● THE REQUEST
Lay out the listing as a Markdown table with the columns "Row" and "Listing line." Start at the line that contains "This screenshot has height=819, width=1456. In", go through the last line of the listing, and skip blank lines.

● MATERIAL SUPPLIED
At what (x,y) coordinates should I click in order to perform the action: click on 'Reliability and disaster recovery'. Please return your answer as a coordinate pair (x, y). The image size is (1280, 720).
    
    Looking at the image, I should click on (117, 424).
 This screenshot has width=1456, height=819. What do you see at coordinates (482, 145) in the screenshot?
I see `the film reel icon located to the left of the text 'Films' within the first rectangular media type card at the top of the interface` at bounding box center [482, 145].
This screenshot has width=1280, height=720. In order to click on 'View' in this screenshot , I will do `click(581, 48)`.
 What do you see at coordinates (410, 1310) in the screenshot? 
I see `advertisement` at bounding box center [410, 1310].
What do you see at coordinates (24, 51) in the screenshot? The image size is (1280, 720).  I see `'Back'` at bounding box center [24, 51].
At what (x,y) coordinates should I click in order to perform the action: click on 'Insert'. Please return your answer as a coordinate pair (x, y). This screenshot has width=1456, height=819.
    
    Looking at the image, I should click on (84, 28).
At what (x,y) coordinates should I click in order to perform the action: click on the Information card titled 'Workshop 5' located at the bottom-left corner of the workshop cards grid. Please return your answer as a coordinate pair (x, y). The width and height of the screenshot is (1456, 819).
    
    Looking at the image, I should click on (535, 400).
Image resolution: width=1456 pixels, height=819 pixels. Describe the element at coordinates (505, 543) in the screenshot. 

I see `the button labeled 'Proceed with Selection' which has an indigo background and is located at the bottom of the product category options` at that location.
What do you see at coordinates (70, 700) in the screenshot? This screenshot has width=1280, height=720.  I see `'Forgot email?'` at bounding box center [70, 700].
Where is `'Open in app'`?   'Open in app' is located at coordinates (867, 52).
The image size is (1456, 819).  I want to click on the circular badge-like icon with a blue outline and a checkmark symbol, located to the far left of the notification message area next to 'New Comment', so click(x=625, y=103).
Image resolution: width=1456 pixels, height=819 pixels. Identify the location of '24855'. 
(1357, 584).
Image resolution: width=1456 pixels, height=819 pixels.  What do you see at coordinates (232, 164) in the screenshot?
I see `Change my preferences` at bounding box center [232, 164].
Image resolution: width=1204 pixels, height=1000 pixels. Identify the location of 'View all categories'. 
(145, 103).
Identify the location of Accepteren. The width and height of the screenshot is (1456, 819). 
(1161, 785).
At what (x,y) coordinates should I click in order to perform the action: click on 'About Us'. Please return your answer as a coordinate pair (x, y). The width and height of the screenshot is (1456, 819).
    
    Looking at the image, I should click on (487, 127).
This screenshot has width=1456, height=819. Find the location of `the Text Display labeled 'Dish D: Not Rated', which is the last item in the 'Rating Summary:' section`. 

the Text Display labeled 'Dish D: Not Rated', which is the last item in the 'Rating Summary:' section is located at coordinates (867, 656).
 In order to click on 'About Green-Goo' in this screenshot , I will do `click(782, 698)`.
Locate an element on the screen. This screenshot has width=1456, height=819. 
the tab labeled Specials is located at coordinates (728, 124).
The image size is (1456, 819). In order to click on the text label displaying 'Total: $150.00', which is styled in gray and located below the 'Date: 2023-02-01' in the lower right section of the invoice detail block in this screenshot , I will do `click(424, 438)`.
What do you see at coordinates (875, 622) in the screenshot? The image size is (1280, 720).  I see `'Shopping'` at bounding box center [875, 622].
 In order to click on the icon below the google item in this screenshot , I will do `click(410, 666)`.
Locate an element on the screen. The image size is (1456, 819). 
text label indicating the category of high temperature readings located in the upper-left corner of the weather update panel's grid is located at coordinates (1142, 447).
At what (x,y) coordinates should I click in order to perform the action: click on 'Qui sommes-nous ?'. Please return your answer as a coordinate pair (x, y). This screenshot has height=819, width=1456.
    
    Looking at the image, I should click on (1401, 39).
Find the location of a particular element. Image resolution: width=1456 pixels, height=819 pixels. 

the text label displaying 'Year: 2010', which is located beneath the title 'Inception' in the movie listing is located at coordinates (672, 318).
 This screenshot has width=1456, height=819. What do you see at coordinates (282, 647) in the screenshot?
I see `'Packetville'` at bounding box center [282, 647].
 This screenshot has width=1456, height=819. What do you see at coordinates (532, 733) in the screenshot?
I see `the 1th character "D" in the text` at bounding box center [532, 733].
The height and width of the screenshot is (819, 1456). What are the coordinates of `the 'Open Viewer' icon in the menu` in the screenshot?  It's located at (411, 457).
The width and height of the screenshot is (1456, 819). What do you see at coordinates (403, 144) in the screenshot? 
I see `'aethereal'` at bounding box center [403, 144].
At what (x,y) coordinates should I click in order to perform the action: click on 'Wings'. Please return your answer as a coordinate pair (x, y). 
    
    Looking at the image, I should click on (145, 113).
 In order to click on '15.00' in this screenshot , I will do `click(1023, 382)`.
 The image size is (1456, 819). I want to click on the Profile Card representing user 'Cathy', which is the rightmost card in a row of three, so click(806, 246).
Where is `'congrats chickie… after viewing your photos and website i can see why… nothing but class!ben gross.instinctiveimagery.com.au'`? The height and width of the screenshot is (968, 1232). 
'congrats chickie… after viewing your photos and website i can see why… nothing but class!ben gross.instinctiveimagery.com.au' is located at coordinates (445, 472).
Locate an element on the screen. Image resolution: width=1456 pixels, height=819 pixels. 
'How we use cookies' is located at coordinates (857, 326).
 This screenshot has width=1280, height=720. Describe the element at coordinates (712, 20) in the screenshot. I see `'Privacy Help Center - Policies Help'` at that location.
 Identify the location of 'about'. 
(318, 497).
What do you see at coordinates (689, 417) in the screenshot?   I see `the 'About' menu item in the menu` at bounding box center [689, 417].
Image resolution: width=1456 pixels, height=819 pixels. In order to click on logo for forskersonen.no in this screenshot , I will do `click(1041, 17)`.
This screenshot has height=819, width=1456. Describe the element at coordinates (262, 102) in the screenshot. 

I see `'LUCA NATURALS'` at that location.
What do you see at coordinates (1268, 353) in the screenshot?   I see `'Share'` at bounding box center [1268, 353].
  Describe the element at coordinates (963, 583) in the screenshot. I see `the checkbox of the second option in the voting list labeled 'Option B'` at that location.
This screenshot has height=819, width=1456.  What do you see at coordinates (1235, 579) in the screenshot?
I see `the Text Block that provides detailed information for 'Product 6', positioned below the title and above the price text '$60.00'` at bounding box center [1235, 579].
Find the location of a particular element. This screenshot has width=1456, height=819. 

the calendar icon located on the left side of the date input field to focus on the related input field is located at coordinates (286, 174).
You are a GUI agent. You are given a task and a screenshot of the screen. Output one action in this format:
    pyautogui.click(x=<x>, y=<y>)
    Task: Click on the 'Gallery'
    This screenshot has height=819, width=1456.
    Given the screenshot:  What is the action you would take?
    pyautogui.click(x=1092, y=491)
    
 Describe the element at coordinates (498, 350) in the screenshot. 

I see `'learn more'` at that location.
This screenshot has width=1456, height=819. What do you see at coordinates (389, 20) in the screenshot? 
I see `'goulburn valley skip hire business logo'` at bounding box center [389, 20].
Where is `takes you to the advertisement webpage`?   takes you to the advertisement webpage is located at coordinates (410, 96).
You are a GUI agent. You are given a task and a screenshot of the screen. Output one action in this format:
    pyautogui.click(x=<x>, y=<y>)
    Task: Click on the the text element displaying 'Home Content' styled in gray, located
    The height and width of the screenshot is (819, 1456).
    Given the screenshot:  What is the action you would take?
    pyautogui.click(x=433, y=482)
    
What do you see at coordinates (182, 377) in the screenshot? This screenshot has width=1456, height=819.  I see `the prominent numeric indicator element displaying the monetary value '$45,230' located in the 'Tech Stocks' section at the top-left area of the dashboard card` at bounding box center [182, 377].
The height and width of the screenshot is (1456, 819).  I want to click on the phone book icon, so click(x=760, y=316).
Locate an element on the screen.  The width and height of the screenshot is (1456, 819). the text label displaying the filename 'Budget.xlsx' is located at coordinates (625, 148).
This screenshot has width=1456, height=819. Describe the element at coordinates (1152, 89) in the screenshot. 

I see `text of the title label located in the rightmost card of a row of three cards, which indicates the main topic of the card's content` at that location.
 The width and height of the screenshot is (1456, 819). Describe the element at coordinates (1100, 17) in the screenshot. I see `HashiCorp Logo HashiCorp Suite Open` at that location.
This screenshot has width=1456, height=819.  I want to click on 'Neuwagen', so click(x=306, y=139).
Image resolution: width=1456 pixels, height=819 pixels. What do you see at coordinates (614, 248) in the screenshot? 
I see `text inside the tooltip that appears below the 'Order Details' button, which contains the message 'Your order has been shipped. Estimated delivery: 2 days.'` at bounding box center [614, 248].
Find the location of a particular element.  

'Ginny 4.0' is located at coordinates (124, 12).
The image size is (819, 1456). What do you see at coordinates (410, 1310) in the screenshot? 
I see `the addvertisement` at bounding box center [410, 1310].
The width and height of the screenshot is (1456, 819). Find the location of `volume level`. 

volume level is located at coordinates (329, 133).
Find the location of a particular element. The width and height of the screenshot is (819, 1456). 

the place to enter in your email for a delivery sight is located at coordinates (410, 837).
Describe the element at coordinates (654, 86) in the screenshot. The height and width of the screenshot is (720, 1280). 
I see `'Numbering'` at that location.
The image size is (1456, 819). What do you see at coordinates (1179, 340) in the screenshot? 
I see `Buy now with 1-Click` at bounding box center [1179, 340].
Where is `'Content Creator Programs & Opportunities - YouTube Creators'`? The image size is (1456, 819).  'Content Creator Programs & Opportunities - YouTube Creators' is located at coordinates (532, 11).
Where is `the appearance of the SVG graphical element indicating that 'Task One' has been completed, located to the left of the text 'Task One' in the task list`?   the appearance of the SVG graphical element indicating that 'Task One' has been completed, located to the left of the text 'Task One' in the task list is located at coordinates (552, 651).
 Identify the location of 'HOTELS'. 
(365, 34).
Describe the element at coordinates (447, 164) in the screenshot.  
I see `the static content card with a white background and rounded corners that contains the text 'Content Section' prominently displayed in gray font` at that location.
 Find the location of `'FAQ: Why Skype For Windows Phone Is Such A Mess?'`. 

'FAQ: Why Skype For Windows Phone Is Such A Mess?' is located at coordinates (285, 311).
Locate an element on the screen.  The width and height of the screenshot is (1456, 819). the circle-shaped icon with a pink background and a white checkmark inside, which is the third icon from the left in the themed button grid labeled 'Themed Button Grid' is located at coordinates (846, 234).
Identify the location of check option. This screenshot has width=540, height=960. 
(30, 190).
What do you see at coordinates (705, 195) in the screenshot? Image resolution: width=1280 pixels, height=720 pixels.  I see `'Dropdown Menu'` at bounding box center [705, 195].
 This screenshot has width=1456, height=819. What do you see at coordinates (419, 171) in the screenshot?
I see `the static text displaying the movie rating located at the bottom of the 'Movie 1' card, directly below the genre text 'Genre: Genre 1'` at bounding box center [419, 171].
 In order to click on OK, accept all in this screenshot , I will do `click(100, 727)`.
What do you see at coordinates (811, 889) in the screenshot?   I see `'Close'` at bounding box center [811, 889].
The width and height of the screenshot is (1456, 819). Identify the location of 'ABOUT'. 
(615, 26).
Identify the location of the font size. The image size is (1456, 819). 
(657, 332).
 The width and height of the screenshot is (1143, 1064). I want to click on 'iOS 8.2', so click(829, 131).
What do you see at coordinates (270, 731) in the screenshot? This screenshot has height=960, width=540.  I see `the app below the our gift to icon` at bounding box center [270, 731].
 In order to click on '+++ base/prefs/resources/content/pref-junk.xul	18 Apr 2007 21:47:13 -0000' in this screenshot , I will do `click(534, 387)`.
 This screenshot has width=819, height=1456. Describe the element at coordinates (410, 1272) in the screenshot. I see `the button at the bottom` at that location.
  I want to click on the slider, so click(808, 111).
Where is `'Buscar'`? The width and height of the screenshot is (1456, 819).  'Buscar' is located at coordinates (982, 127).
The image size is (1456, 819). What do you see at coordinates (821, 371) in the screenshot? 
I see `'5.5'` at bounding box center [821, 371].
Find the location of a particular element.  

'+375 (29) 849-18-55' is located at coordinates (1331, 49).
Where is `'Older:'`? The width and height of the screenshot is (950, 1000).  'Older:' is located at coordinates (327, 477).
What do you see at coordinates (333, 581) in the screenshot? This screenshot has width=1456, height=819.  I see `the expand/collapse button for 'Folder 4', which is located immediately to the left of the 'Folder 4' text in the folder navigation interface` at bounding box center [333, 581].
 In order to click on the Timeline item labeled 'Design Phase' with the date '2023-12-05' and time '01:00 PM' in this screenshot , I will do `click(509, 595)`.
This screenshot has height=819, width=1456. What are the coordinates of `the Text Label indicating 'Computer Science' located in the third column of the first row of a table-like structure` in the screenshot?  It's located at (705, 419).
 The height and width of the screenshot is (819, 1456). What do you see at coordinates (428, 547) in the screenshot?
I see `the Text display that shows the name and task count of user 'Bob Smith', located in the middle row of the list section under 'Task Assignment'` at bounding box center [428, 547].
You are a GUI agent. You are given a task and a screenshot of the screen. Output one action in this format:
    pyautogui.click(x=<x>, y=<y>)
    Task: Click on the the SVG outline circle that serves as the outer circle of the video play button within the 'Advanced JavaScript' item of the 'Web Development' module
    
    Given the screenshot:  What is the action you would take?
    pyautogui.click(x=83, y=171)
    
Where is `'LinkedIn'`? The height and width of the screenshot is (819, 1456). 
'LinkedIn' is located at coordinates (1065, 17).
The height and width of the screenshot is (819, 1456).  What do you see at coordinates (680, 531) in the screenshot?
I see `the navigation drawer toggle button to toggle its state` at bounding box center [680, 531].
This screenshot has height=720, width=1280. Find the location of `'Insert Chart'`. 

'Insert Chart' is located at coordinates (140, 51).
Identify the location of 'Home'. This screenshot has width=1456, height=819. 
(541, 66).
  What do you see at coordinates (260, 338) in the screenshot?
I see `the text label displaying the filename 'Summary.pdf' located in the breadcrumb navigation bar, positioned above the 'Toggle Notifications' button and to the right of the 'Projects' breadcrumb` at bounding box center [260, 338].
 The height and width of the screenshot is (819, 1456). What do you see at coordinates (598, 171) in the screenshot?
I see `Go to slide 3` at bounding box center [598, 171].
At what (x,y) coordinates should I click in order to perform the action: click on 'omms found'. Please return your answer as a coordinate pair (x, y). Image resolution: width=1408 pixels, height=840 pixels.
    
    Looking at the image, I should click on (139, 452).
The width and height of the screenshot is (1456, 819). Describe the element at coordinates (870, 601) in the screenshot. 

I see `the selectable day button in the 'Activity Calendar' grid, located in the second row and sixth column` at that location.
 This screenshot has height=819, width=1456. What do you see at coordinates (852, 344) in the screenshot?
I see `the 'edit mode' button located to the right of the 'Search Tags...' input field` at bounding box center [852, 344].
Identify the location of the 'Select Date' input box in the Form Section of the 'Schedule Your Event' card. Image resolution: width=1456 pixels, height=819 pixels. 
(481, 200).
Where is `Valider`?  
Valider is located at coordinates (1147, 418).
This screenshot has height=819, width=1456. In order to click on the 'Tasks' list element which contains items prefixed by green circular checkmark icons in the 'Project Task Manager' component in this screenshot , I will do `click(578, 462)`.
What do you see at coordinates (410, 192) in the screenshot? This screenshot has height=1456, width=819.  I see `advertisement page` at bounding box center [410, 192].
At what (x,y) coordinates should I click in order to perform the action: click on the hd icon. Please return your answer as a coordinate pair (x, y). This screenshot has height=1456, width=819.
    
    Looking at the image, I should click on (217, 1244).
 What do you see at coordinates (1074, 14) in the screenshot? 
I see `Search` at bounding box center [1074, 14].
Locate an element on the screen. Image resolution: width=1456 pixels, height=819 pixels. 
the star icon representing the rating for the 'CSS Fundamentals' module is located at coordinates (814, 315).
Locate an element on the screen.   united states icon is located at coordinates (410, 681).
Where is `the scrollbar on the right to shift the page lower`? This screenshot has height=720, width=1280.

● THE SOLUTION
| Row | Listing line |
|---|---|
| 1 | This screenshot has height=819, width=1456. In order to click on the 'Tasks' list element which contains items prefixed by green circular checkmark icons in the 'Project Task Manager' component in this screenshot , I will do `click(578, 462)`. |
| 2 | What do you see at coordinates (410, 192) in the screenshot? This screenshot has height=1456, width=819.  I see `advertisement page` at bounding box center [410, 192]. |
| 3 | At what (x,y) coordinates should I click in order to perform the action: click on the hd icon. Please return your answer as a coordinate pair (x, y). This screenshot has height=1456, width=819. |
| 4 |     Looking at the image, I should click on (217, 1244). |
| 5 |  What do you see at coordinates (1074, 14) in the screenshot?  |
| 6 | I see `Search` at bounding box center [1074, 14]. |
| 7 | Locate an element on the screen. Image resolution: width=1456 pixels, height=819 pixels.  |
| 8 | the star icon representing the rating for the 'CSS Fundamentals' module is located at coordinates (814, 315). |
| 9 | Locate an element on the screen.   united states icon is located at coordinates (410, 681). |
| 10 | Where is `the scrollbar on the right to shift the page lower`? This screenshot has height=720, width=1280. |